Shortly after the pandemic hit in 2020, the future prospects were unclear for independent bookstores, especially those that had only recently set up shop, such as the two locations of Loyalty Bookstores in Silver Spring and D.C.’s Petworth neighborhood.
What a difference a year makes: The chain ended April with a bang, processing hundreds of orders from Independent Bookstore Day, which falls on the last Saturday in April. That’s according to the chain’s Black and queer founder Hannah Oliver Depp.
“We’ve welcomed two new booksellers into the Loyalty Team, and that is because of you,” Depp wrote in an email to customers the first week in May. “You’re helping us grow as a store, and because of that we’re able to celebrate with an incredible crew of authors and our DMV community in a way we only dreamed of when we opened just two years ago.”
Loyalty has a busy schedule of virtual discussions this month, including several involving the LGBTQ community.

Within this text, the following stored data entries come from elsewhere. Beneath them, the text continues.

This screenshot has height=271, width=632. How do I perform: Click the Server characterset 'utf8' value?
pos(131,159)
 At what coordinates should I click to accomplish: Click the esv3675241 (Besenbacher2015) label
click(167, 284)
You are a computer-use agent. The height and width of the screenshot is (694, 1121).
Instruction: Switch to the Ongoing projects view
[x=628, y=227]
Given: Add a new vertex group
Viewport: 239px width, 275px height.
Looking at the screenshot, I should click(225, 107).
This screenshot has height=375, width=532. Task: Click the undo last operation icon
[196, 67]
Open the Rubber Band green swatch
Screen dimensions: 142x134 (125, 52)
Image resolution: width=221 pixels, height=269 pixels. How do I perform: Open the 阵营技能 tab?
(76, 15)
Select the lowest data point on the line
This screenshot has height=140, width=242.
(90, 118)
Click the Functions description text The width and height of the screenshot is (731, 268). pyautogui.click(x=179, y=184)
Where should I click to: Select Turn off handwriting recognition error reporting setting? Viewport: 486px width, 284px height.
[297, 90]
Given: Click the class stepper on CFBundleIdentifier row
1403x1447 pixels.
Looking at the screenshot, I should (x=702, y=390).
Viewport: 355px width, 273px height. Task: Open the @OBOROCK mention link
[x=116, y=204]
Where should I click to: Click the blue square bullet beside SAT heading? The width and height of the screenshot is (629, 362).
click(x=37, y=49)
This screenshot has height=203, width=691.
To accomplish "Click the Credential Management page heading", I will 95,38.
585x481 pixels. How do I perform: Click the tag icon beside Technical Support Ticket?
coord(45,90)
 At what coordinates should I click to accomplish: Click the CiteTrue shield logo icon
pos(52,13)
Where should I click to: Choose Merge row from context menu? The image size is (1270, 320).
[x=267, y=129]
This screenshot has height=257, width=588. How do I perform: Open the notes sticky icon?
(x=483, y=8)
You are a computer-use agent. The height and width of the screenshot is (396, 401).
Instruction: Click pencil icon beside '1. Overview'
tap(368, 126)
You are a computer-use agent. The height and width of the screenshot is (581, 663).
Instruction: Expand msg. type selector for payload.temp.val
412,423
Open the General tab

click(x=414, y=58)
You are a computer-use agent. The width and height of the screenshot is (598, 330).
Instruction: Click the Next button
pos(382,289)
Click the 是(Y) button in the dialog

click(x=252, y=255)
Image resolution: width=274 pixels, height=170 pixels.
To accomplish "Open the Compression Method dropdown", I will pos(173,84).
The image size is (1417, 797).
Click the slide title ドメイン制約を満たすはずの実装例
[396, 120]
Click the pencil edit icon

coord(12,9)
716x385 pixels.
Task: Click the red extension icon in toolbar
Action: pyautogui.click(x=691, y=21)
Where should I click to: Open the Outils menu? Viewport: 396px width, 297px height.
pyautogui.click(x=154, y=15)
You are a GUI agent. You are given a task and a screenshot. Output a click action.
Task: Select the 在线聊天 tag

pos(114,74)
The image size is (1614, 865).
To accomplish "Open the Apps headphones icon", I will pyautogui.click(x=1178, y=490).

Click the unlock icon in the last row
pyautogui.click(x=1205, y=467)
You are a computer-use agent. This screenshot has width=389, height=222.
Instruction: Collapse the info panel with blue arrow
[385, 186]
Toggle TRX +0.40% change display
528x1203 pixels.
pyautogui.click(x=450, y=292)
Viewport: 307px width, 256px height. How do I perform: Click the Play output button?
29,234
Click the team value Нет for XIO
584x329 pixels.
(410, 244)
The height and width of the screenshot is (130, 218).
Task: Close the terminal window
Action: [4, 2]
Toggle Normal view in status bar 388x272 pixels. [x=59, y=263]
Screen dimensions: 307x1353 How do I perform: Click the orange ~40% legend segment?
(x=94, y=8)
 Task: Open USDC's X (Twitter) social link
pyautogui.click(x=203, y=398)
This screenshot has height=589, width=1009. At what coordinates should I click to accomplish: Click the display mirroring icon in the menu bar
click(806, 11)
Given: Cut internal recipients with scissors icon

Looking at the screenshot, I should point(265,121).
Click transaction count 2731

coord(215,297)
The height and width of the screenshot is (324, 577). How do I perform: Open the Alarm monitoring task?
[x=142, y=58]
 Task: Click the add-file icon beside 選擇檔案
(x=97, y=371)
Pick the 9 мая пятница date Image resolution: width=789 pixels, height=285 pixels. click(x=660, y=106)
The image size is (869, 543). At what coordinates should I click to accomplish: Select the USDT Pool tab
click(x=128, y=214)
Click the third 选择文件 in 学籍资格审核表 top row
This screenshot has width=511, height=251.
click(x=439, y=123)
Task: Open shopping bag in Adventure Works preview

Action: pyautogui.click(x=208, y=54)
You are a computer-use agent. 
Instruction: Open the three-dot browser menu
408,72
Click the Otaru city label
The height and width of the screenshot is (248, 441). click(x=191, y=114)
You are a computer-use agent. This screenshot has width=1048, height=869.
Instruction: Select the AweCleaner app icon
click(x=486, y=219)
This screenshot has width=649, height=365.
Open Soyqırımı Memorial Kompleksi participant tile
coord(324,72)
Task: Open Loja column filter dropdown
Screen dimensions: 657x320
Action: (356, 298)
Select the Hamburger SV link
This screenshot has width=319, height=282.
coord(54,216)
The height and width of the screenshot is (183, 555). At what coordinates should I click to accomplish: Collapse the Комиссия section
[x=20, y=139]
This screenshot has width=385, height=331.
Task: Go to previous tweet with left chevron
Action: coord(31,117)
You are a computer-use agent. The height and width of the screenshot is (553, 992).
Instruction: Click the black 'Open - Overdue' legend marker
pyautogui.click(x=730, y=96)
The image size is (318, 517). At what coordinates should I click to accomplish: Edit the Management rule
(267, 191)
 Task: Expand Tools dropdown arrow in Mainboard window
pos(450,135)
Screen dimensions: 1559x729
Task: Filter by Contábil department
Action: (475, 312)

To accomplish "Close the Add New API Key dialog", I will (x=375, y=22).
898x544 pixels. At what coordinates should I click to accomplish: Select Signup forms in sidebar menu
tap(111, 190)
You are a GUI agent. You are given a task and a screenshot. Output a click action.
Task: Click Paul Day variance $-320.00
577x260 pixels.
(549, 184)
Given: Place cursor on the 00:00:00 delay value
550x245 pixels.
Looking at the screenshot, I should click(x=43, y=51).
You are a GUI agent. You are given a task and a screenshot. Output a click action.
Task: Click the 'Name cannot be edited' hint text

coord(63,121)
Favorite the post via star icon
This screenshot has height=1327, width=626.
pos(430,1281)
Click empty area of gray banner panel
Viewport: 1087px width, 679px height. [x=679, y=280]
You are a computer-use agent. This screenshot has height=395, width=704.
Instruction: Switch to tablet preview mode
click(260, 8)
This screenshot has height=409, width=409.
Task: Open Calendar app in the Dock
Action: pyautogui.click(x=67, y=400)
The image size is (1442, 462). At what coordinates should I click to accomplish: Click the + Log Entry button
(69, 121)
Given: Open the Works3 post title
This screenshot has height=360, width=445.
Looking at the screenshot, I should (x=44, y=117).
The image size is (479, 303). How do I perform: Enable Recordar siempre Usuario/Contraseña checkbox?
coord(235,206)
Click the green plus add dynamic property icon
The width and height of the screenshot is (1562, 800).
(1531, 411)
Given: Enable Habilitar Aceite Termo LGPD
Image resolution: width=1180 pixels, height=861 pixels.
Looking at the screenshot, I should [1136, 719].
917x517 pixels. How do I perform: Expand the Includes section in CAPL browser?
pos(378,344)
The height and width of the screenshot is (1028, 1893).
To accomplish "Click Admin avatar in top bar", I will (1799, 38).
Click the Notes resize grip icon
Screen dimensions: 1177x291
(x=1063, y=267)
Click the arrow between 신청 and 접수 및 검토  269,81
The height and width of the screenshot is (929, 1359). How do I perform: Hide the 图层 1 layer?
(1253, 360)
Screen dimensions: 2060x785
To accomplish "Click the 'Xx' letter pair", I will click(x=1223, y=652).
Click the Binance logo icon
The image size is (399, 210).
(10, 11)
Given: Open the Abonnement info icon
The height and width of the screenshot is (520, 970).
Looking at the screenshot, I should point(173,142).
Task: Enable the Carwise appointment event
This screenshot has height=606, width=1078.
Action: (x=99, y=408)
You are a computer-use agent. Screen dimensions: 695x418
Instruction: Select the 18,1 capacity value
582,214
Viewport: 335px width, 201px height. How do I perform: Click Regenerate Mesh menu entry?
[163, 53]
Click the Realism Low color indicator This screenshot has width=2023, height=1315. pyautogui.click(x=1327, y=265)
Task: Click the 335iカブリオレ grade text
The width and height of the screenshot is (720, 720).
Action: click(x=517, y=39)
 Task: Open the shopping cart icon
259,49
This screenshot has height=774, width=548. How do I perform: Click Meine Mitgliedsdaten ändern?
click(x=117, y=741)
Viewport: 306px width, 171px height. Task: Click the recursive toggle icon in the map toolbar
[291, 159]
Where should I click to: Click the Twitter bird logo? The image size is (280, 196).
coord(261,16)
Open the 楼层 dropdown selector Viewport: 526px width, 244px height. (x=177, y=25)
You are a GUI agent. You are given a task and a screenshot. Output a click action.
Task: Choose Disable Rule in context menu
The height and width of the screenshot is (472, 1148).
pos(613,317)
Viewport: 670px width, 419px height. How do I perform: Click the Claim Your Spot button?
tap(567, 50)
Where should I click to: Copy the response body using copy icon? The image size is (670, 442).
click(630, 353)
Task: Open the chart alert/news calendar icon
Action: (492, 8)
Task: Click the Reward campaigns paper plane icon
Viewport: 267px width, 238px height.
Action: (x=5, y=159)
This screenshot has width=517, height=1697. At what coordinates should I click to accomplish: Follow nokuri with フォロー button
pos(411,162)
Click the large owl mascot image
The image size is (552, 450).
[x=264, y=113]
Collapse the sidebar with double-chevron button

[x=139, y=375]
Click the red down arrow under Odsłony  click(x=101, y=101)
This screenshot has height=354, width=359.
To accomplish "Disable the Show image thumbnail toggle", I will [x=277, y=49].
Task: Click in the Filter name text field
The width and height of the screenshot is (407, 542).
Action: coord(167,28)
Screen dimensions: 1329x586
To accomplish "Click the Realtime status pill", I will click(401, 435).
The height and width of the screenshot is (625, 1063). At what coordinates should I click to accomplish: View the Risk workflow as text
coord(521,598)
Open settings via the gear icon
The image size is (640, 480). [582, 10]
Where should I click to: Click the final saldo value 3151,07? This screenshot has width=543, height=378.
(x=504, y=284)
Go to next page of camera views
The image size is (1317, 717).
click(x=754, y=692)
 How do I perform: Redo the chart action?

The upcoming lineup includes a discussion with University of Pittsburgh poet and screenwriter Brian Broome focused on his forthcoming memoir Punch Me Up to the Gods, which has been praised by Augusten Burroughs and touted as a “gorgeous, aching, and unforgettable debut” from an author who grew up in Ohio “as a dark-skinned Black boy harboring crushes on other boys.” Broome will be in conversation with New York Times bestselling author Kiese Laymon on Wednesday, May 19.
The next evening, Thursday, May 20, offers a discussion led by Black trans activist Gabrielle Inés with Chloe O. Davis, a Black bisexual writer based in New York who spent 15 years researching and creating The Queens’ English: The LGBTQIA+ Dictionary of Lingo and Colloquial Phrases, billed as a comprehensive etymological reference guide to modern gay slang and queer theory terms — over 800 in all.
A week later, on Thursday, May 27, comes the launch party for Fat and Queer: An Anthology of Queer and Trans Bodies and Lives, featuring editors Bruce Owens Grimm, Miguel M. Morales, and Tiff Joshua “TJ” Ferentini and contributors L. Harris and D. Nolan Jefferson.
The anthology is billed as a one-of-a-kind collection of prose and poetry that “radically explores the intersection of fat and queer identities, showcasing new, emerging, and established queer and trans writers from around the world.”